======== Listed records ========

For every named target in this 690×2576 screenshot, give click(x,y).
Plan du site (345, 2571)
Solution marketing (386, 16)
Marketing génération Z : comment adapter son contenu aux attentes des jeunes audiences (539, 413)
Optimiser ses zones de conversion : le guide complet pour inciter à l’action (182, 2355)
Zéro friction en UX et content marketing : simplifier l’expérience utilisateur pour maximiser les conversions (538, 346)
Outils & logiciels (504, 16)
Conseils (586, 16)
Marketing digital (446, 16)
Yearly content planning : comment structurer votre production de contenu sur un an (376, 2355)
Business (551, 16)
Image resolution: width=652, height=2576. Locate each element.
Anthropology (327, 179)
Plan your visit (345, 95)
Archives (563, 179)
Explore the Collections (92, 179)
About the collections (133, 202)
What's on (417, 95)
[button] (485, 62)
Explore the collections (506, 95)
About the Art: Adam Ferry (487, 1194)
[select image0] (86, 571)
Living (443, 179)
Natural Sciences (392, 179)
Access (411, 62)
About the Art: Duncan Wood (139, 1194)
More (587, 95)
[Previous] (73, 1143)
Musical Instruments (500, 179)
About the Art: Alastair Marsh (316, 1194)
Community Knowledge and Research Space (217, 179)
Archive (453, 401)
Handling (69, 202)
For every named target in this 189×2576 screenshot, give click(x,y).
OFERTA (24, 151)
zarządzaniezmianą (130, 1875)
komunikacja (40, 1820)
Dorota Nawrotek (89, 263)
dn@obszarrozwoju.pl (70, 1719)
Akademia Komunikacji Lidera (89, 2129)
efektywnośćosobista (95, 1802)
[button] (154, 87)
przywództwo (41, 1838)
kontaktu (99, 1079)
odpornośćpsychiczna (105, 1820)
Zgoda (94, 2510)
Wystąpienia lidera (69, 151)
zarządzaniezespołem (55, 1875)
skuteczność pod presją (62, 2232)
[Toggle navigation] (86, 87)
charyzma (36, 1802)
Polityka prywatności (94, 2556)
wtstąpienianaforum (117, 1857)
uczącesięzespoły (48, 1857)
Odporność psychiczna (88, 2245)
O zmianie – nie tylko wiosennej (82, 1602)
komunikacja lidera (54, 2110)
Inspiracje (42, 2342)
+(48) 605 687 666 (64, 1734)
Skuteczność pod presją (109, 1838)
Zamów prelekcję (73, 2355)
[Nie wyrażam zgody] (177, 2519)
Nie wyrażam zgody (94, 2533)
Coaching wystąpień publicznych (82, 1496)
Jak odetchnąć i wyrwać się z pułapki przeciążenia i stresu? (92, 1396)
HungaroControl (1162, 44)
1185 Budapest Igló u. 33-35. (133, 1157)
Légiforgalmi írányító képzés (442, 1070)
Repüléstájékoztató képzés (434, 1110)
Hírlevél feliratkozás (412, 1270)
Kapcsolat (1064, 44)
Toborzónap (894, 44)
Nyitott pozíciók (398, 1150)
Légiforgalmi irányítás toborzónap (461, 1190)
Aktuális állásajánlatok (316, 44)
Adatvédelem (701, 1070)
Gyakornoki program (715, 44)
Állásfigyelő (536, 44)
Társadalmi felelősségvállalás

========

▶ _Work order_:
Show the lines from the data above that contain the string "képzés".

▶ _Task answer_:
Légiforgalmi írányító képzés (442, 1070)
Repüléstájékoztató képzés (434, 1110)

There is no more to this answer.